- TRY IT: List each line of the data that holds the string "hamburger", please.

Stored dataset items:

^^^^^^^^^^^^^^^^

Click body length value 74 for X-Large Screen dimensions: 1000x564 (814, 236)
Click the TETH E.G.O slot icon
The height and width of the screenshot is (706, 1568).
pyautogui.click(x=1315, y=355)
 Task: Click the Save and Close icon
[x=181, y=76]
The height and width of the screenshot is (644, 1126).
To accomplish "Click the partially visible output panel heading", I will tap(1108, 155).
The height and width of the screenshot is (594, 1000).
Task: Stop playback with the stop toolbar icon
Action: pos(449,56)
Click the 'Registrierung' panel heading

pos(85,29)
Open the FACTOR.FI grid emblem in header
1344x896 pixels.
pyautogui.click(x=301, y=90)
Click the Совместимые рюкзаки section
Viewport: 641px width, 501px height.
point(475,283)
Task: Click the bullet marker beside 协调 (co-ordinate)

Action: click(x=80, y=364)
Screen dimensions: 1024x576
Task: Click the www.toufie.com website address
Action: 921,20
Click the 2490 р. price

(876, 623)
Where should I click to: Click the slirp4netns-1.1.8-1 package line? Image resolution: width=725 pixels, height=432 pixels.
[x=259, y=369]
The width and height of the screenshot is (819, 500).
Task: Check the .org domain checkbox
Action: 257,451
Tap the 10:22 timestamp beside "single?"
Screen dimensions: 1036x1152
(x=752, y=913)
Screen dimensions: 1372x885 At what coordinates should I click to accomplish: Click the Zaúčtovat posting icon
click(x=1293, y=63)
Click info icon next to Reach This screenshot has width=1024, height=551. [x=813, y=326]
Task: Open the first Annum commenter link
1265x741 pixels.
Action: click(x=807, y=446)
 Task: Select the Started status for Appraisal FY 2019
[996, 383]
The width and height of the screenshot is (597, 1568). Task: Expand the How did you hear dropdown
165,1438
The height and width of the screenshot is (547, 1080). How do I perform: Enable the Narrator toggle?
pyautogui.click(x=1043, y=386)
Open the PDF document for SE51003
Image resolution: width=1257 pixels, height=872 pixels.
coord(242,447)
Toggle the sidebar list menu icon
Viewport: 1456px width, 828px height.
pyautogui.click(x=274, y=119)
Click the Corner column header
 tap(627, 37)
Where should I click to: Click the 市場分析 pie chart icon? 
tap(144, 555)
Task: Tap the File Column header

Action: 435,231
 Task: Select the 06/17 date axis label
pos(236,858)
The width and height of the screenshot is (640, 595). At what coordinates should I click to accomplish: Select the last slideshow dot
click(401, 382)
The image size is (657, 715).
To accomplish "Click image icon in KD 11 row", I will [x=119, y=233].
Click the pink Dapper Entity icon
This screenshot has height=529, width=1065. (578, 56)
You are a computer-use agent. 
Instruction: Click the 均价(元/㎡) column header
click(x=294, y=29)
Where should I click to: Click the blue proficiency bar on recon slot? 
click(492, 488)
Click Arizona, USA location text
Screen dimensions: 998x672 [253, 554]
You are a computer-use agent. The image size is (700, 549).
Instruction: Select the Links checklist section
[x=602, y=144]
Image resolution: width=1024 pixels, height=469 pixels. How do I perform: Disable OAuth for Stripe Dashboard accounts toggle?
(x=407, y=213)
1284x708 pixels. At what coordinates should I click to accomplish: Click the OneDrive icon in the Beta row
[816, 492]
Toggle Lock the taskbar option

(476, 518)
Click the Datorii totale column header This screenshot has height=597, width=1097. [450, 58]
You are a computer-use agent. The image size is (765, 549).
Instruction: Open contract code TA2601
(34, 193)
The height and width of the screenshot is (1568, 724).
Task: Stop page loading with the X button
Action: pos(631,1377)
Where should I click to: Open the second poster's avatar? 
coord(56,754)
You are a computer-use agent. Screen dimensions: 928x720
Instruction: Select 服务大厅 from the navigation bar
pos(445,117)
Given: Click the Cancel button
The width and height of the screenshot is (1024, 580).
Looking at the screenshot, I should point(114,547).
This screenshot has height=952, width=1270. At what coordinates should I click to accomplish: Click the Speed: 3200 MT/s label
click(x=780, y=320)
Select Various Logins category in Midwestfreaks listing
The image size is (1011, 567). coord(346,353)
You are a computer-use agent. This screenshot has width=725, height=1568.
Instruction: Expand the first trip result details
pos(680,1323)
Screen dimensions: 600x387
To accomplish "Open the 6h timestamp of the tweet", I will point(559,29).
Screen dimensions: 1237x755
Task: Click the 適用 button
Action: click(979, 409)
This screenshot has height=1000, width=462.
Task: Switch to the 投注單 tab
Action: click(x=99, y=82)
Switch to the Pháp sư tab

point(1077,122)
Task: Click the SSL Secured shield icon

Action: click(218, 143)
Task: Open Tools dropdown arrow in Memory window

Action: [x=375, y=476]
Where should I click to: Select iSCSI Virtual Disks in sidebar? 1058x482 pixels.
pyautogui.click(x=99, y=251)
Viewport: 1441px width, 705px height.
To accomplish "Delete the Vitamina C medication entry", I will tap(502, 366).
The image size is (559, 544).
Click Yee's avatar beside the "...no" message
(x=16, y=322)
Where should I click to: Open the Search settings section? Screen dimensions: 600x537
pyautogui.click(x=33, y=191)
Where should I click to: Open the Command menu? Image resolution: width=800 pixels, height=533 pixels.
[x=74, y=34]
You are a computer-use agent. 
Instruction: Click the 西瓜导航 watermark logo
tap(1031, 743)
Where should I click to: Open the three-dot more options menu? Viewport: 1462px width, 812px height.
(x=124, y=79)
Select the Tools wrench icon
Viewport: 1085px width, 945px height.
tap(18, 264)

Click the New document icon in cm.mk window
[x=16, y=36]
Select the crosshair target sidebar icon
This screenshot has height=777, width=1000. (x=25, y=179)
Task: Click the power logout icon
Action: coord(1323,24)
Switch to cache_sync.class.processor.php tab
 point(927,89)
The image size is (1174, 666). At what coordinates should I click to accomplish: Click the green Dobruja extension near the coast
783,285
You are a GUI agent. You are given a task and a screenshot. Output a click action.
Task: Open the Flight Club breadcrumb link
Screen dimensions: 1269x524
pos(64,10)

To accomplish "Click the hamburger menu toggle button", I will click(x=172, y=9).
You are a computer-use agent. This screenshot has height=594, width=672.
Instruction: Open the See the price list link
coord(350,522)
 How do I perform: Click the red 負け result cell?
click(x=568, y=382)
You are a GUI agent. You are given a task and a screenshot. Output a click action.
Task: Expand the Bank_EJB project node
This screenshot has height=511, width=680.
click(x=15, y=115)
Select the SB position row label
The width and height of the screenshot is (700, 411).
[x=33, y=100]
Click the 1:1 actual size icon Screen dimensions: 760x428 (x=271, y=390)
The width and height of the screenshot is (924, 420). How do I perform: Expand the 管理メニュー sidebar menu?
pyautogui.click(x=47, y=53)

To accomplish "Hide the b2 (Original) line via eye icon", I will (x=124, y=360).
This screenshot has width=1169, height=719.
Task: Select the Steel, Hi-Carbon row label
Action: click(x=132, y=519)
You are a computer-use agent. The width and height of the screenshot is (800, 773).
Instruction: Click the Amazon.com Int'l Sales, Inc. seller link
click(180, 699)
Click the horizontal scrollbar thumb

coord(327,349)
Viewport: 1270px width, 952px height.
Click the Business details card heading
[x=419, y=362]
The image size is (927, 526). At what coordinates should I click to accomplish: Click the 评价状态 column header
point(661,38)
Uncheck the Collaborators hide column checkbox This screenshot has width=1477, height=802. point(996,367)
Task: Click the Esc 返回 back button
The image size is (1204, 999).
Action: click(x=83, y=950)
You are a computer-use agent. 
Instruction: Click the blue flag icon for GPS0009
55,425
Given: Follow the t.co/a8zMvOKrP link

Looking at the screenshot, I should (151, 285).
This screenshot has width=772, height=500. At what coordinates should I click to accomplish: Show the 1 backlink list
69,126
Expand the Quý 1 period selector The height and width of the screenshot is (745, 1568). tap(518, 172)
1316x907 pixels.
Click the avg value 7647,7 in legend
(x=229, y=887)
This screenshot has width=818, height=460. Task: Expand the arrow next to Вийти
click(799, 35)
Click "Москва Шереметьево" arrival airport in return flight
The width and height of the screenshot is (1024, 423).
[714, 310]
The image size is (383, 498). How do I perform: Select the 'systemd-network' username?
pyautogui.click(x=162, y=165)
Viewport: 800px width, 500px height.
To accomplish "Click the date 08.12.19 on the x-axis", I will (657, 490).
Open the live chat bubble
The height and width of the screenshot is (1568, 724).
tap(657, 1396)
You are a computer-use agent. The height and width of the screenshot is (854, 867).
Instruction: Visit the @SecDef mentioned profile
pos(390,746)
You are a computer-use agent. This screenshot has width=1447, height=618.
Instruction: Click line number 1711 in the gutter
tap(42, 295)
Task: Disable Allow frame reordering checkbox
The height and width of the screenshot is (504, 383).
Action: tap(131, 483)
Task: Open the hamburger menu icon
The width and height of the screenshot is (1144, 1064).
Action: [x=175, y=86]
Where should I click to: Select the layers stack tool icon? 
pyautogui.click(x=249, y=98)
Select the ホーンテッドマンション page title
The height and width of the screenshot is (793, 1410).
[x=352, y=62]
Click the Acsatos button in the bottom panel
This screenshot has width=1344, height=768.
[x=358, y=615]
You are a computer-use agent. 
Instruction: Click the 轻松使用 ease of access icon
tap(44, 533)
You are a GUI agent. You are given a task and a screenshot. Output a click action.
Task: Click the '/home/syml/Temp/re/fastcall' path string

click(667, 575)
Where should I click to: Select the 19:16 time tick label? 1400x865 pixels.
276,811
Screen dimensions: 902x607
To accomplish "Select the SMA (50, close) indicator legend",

^^^^^^^^^^^^^^^^

- ANSWER BELOW:
To accomplish "Click the hamburger menu toggle button", I will click(x=172, y=9).
Task: Open the hamburger menu icon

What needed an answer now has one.